Charles Haresnape, group managing director of lenders Aldermore, called for more clarity of government funding schemes and more inclination from lenders to pride funding for the smaller housebuilders Stannridge called for earlier. Kate Davies, the chief executive of Notting Hill Housing, declared that hers and other housing associations had huge sums available at favourable rates that housebuilder could have access to with joint venture projects.

On the next topic, ‘Transport and infrastructure’, senior figures from Transport for London (TfL) and Network Rail both expressed their intention to make the most of their land and projects undertaken, to incorporate housing.”Unequivocally, people who use our network wanted us to build more homes,” said TfL’s commercial director, Graeme Craig.
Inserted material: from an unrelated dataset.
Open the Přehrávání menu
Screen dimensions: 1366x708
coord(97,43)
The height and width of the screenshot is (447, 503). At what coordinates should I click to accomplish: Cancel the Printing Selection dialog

Howard Dawber, managing director of strategy at Canary Wharf Group, added: “It’s clear that transport delivers an increase in property values, and it gives us the opportunities to deliver housing in areas where housing wouldn’t otherwise work.”

The final session, ‘Khan he deliver?’, looked at what new London mayor Sadiq Khan has to address in order to meet some of his early promises on the number and affordability of homes for London during his term. Tony Pidgley, chairman of Berkeley Homes, urged the industry to “get the place-making right”, looking harder at the affordability issue rather than return on investment. He also reported how a diminished level of quality tradesmen on his books had slowed his company’s rate of building, reinforcing others’ views that education and apprenticeship are not providing the quantity and quality of skilled workers into the construction industry.

James Murray​James Lidgate, director of housing at investment company Legal & General Capital, called for a major re-think on housing at a government level, with the “obsession” with homeownership replaced with more emphasis on other tenures to suit people at different times in their life. Leader of Barking and Dagenham Council Darren Rodwell agreed, saying “London wasn’t built on homeownership: it was built on the rental sector” and stating that it was impossible for him to buy in his own borough.

Among the last remarks was a word of warning from Michael Scobbie of Hangrohe, a major supplier to the UK housebuilding industry, who asked: “Is there a recognition that we need to maintain and enhance standards in the industry?”, stating “we are concerned that quality might be compromised in the rush to build more homes”.

The very final words came from James Murray, current deputy mayor for housing and residential development in the London mayoralty. He acknowledged the scale of the housing crisis and said that in his visits to all London’s boroughs on the issue, that there was a lot of consensus. He told the audience of his intent to speed up the provision of suitable sites for regeneration; to take a more innovative approach to funding to suit individual projects; and to bring “clarity, certainty and speed” to planning.

Mayor Sadiq Khan himself is currently chairing a “skills and capacity audit” across all related sectors in the council to determine the best way to tackle all the issues over the coming years.